_Exercise requirements_:
Beginning with the first line of the data below, extract each line up to and including the one containing "has width=1052, height=500.". Copy them exactly and add nothing.

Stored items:
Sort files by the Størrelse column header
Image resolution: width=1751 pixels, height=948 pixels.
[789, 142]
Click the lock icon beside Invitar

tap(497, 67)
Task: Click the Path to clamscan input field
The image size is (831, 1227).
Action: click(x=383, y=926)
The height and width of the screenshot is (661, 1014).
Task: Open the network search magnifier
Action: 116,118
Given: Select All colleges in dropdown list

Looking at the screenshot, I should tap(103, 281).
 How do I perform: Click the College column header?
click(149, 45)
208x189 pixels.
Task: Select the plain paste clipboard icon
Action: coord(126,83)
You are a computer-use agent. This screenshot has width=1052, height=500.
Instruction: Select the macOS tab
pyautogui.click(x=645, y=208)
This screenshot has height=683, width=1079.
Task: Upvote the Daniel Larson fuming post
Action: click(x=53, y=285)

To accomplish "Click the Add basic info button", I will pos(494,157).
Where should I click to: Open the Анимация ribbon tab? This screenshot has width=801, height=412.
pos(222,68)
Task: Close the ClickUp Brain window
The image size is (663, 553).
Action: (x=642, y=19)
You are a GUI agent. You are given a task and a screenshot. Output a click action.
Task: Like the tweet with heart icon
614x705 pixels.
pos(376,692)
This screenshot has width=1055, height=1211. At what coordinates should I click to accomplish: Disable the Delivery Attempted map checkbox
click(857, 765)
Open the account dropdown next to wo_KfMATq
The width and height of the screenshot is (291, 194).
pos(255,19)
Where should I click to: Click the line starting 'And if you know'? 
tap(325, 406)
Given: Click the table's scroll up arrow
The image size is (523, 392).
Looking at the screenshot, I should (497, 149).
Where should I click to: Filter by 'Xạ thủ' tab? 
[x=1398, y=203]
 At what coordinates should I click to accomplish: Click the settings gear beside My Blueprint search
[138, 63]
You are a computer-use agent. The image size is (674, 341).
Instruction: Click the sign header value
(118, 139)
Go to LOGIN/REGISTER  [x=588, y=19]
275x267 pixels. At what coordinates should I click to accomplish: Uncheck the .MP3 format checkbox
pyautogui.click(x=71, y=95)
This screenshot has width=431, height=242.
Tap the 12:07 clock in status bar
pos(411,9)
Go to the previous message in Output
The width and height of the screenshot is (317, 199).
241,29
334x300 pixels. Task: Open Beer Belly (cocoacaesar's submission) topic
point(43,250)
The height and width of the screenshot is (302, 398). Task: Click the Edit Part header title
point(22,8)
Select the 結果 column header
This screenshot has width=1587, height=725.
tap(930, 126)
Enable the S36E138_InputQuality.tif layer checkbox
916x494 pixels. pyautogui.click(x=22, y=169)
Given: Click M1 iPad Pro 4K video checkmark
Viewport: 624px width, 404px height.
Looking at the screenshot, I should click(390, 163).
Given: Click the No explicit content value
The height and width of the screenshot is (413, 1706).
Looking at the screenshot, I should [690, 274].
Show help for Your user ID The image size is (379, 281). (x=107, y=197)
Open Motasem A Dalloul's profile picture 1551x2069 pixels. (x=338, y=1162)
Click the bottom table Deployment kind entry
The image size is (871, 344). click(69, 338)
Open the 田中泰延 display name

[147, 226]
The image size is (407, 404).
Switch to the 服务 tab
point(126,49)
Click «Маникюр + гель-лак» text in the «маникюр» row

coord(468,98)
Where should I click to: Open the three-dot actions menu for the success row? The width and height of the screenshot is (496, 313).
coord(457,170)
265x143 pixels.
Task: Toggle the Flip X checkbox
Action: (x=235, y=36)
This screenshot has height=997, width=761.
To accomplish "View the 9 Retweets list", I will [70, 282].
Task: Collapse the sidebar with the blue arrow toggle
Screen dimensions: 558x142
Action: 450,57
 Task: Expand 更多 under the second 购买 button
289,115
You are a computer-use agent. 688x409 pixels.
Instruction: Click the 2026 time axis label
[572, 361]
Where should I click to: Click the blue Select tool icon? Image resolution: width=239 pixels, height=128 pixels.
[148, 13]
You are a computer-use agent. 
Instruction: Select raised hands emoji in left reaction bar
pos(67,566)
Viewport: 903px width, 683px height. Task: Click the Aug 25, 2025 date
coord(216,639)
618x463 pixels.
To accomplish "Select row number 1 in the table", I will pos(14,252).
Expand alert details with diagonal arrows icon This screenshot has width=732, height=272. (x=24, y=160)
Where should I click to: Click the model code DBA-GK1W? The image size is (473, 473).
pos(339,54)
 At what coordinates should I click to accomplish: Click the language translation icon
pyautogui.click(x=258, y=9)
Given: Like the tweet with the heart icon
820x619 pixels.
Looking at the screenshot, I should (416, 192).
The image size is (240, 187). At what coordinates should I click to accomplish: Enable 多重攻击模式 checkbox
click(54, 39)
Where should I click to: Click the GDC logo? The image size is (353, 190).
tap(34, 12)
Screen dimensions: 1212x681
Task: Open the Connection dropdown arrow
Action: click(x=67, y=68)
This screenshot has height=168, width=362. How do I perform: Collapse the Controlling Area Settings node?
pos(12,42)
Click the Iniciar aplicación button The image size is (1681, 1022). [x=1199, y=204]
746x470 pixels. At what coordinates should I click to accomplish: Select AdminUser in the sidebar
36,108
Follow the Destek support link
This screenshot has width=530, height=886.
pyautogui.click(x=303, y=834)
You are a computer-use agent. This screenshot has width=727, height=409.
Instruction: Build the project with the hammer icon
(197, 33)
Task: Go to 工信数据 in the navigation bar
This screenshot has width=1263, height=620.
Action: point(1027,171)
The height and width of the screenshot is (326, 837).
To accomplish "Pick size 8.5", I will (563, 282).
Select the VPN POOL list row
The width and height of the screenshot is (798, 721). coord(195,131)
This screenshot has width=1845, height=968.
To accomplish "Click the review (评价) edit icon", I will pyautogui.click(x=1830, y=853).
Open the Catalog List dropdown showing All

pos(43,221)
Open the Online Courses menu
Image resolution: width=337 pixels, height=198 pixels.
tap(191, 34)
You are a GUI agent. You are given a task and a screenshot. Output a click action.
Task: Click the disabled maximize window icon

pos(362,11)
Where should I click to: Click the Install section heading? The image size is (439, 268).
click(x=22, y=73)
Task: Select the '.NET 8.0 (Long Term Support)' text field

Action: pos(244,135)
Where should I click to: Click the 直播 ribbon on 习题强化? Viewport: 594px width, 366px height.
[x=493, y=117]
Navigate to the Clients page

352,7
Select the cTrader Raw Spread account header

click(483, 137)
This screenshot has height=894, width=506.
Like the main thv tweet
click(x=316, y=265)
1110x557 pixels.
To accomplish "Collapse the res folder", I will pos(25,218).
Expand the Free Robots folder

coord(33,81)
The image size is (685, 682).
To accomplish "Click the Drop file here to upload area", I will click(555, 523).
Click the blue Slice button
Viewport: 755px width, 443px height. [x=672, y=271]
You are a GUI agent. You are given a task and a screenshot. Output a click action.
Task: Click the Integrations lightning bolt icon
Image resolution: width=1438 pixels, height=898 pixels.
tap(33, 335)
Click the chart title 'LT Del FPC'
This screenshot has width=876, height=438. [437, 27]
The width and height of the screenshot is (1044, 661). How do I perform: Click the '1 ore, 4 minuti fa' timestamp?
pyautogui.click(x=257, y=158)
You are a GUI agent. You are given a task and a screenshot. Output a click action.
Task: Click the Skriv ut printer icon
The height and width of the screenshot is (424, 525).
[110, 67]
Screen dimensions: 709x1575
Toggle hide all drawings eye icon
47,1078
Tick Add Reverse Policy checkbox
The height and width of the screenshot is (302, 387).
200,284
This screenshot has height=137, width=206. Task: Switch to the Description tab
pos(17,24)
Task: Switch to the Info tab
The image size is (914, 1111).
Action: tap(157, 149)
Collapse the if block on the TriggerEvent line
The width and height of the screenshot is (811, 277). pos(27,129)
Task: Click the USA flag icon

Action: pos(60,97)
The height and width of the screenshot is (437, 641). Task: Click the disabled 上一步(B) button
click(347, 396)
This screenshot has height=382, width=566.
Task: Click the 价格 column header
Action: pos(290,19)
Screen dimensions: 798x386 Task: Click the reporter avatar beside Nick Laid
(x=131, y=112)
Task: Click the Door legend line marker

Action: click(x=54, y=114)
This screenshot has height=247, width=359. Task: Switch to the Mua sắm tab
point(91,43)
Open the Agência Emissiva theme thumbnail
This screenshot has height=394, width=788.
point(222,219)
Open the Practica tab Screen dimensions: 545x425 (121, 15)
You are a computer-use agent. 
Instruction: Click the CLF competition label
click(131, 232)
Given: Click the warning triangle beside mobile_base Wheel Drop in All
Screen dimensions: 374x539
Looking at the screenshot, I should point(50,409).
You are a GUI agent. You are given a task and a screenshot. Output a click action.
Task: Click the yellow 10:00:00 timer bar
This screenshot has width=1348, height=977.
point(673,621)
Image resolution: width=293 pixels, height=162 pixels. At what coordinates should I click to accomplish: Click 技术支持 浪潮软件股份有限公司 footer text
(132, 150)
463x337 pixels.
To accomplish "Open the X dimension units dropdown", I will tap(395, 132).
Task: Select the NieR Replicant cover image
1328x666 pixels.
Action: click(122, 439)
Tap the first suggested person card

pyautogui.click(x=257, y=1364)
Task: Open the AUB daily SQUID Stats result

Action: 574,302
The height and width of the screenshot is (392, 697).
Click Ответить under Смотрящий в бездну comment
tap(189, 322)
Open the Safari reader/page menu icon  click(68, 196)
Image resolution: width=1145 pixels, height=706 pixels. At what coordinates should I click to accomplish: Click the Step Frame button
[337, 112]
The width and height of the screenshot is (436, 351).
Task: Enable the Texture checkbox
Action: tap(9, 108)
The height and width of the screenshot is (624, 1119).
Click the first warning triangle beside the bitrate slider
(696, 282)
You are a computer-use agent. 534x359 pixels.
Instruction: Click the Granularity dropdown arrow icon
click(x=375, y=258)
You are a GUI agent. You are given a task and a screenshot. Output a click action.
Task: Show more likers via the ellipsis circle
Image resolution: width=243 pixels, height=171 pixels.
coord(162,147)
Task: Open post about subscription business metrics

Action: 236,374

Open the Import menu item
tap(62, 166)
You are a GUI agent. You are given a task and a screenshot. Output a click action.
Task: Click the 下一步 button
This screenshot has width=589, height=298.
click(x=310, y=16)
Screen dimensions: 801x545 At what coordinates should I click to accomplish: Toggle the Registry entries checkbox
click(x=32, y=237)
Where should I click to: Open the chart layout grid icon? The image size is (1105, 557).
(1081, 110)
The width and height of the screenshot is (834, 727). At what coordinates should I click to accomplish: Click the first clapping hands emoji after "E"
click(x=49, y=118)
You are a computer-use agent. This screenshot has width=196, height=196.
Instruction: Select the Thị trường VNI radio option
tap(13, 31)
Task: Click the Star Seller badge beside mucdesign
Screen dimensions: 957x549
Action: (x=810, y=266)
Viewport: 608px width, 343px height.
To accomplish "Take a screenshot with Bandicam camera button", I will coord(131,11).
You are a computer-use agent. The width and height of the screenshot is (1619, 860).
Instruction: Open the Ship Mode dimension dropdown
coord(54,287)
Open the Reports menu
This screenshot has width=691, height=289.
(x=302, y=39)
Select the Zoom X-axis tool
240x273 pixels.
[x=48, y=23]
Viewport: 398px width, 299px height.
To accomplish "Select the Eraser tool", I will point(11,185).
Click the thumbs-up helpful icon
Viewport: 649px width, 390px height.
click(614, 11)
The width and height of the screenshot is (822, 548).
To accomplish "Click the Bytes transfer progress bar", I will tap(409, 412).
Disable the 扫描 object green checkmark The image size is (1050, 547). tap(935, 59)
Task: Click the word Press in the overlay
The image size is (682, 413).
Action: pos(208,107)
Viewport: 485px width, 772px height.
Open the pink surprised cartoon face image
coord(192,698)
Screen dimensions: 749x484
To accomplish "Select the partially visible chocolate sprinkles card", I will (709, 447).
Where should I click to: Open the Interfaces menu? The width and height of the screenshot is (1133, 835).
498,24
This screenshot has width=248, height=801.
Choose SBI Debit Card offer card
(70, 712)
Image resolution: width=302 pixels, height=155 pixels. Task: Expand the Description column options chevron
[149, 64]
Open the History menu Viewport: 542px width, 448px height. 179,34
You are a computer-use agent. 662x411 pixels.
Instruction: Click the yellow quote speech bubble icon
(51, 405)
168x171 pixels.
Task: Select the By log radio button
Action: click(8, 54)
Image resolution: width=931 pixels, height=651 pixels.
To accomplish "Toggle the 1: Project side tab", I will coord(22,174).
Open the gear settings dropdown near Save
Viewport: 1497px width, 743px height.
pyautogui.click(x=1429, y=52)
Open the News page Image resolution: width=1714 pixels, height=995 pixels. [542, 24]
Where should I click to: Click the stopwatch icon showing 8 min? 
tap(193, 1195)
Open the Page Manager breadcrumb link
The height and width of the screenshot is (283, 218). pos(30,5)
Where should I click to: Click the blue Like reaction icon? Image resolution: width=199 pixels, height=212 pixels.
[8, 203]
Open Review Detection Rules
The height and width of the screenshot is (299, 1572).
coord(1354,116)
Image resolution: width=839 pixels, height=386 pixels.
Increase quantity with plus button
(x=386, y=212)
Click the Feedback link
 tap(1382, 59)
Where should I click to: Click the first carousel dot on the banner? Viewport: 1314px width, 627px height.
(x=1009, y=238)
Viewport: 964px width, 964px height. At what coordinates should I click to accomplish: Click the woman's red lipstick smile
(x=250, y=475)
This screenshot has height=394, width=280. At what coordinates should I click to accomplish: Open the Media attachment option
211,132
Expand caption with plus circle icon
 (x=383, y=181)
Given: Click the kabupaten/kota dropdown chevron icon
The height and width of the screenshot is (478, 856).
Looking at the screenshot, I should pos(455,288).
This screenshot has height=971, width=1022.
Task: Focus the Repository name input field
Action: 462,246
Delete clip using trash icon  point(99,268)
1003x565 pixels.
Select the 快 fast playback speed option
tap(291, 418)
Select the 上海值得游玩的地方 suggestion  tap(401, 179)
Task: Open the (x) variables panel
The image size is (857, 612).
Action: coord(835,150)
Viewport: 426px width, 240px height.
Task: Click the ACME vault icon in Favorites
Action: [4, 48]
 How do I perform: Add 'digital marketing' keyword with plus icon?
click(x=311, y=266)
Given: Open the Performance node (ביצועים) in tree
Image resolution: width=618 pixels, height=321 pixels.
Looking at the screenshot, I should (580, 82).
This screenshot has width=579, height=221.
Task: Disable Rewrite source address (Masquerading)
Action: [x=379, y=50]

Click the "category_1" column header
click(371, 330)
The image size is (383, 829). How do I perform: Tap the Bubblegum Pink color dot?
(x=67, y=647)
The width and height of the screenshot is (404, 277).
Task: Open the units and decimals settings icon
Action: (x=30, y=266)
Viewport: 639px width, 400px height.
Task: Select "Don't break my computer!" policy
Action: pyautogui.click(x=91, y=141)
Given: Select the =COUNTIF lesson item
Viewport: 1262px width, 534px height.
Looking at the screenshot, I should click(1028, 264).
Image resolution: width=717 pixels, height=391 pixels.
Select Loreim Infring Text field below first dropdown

_Written answer_:
Sort files by the Størrelse column header
Image resolution: width=1751 pixels, height=948 pixels.
[789, 142]
Click the lock icon beside Invitar

tap(497, 67)
Task: Click the Path to clamscan input field
The image size is (831, 1227).
Action: click(x=383, y=926)
The height and width of the screenshot is (661, 1014).
Task: Open the network search magnifier
Action: 116,118
Given: Select All colleges in dropdown list

Looking at the screenshot, I should tap(103, 281).
 How do I perform: Click the College column header?
click(149, 45)
208x189 pixels.
Task: Select the plain paste clipboard icon
Action: coord(126,83)
You are a computer-use agent. This screenshot has width=1052, height=500.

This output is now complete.